A: Some were nice, some were not – it is the same anywhere in the world! Indian people in general are cheerful, hardworking and resilient by nature – I love how the importance of family is sacred to Indian society and the west has a lot to learn from this. I have a lot of respect for Indian people and their culture and their beautiful country.
Q: What do you think are the positive and negative sides of living in India?
A: Well I have mentioned a lot already. It is certainly cheap compared to the UK and Europe. You get what you pay for and you have to pay for everything – no free healthcare, no free schooling. The standards of both can be higher than the UK if you can afford to pay for it. Childcare is very cheap also and we had a live-in nanny who became an important part of our family. The neighbors found this very strange as it is not usual to become friends with “the maid” – I am writing a screenplay based on our friendship. There is a big problem with poverty and infrastructure like roads and sanitation are not up to the standards that we have in Europe. Indians complain a lot about corruption in the police and in government. There is a lot of black money. We have our own problems back in Europe but I appreciate the NHS and the access to free education that we have in the UK a whole lot more now! One of the reasons I am back in the UK for the time being is my health and the help I can get on the NHS. I also love how cosmopolitan London is – being a foreigner is the norm in London. Until I moved to Mumbai I had no concept of what it felt like to be a foreigner and the amount of attention you get is not always wanted!
Q: Do you miss home and family sometimes?
A: India is home as much as England. I miss my parents and my friends.
Q: How do you cope with homesickness?
A: Skype and wine
Q: Do you have plans to move to a different country or back home in the future?
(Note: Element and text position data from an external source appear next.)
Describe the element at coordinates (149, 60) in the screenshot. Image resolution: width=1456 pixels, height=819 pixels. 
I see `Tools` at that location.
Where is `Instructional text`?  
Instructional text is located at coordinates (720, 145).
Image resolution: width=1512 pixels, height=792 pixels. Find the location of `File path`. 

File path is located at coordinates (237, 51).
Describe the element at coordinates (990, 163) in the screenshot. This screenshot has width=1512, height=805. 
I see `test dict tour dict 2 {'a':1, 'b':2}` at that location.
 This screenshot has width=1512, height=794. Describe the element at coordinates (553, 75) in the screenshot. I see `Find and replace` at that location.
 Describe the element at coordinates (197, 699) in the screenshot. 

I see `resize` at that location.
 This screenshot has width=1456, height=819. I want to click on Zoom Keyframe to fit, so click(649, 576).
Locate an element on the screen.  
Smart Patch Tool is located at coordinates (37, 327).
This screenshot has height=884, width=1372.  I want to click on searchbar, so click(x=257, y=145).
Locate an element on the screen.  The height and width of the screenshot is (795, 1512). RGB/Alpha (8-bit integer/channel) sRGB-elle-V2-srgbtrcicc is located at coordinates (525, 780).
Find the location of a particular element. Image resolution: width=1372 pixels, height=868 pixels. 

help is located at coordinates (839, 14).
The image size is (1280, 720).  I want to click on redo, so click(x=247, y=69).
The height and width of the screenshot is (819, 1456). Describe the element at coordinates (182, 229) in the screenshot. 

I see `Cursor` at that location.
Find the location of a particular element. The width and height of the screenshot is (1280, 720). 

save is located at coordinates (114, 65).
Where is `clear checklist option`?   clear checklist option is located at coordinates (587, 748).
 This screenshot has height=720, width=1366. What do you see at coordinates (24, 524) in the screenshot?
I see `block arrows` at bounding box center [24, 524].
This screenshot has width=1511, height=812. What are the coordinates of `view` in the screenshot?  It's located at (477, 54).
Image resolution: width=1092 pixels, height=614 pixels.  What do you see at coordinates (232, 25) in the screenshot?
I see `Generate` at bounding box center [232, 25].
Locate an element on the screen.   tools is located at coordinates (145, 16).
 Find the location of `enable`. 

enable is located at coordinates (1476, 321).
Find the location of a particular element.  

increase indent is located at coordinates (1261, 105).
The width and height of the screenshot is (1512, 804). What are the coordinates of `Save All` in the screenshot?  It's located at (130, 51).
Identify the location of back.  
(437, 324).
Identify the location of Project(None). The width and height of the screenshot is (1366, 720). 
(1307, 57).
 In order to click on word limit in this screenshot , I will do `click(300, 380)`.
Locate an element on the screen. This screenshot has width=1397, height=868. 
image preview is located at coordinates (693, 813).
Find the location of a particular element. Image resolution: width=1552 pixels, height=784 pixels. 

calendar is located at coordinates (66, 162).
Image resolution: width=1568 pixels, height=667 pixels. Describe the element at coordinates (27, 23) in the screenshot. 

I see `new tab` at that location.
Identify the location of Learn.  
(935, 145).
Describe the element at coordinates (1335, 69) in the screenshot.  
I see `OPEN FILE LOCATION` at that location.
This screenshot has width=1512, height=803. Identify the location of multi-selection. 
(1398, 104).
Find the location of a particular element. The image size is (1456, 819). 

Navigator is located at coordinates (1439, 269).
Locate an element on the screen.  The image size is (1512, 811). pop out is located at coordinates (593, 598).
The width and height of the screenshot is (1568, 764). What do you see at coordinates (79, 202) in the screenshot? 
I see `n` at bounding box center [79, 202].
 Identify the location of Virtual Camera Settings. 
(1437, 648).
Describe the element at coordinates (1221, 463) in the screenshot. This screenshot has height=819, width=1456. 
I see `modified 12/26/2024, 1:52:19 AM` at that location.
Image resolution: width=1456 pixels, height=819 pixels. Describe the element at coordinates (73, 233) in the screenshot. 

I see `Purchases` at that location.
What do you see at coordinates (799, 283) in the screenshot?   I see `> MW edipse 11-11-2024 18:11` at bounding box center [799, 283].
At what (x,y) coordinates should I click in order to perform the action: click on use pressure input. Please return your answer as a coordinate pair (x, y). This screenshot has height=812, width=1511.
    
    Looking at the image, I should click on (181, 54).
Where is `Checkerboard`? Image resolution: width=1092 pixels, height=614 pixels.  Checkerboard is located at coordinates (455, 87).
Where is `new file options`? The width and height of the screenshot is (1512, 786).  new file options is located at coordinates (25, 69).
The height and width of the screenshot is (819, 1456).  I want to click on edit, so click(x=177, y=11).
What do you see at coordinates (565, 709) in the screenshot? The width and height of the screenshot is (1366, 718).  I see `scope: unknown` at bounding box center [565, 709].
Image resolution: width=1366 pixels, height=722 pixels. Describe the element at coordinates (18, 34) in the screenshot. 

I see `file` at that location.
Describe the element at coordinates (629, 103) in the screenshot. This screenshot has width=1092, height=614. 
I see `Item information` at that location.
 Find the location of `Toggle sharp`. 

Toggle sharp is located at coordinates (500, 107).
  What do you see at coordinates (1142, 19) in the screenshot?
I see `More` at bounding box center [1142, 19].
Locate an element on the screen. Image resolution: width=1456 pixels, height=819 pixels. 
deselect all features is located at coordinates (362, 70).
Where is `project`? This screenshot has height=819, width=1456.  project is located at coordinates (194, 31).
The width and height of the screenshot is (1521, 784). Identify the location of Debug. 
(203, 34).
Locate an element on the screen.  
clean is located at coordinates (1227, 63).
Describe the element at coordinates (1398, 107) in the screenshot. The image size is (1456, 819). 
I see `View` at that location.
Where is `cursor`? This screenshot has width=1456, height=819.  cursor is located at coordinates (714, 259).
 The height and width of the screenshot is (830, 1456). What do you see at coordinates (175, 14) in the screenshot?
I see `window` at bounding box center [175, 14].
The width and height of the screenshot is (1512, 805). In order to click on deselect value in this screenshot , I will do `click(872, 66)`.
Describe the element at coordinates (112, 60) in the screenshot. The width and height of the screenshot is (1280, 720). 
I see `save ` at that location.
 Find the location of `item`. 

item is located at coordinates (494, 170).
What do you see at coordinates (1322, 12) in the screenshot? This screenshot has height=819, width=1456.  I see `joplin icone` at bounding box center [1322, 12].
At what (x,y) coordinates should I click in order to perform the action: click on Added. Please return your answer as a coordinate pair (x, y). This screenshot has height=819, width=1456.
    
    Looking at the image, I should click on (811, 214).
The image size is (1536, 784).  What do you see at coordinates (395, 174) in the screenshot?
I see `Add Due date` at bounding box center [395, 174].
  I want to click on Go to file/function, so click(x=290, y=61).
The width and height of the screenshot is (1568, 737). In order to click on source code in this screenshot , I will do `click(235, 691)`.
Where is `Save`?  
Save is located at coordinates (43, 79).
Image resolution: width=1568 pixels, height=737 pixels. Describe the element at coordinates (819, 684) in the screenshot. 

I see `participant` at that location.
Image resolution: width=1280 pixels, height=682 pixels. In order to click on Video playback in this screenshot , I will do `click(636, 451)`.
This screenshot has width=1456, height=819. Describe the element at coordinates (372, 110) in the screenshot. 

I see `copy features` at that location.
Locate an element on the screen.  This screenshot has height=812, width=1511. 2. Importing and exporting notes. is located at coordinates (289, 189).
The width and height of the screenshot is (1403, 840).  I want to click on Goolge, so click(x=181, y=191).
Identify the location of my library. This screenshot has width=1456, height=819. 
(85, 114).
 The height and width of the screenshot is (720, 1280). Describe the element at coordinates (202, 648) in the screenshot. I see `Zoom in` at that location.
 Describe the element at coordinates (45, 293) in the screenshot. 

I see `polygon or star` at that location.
A: I have plans to go back to India and also to spend time between UK and there. Maybe I will get married to my Indian boyfriend one day and who knows where my work will take me. The money you can make working in the middle east is quite appealing…..
Q: What has been the hardest aspect to your expat experience so far?
A: Being a single mother in a country where that is looked down on. I am now on my second serious intercultural relationship and the distance and difference involved in these relationships have been a big challenge – one that the first relationship did not survive (visa laws didn’t help). I have hope for the second one but only time will tell.
Q: What tips can you give other expats living in India?
A: Don’t get trapped in the ex-pat bubble. Bother to try and learn Hindi. Don’t drink the tap water or brush your teeth in it no matter how long you have lived there. Citricidal is good for ‘delhi belly’! vada pav is the best. Don’t drink fenny! Madera wine is nice. Learn the local train seat swapping technique and how to gain ‘the fourth seat’ on the local train. Beware of Indian men that want to be your friend on the internet if you have never met them before – they are most likely out for one thing! (In some cases though it could be the love of your life so use your discretion and you might just live happily ever after!) If you fall in love with an Indian be prepared for a lot of hard work with visas!
Q: Do you have favourite websites or blogs about your host country?
A: Everydayadventuresinasia is a good read (especially if you like whisky!) There are a few other India ex-pat blogger also. IndiaMike forums and internations are good sites and there are tonnes of ex-pat fb groups. There are apps for local trains which are brilliant.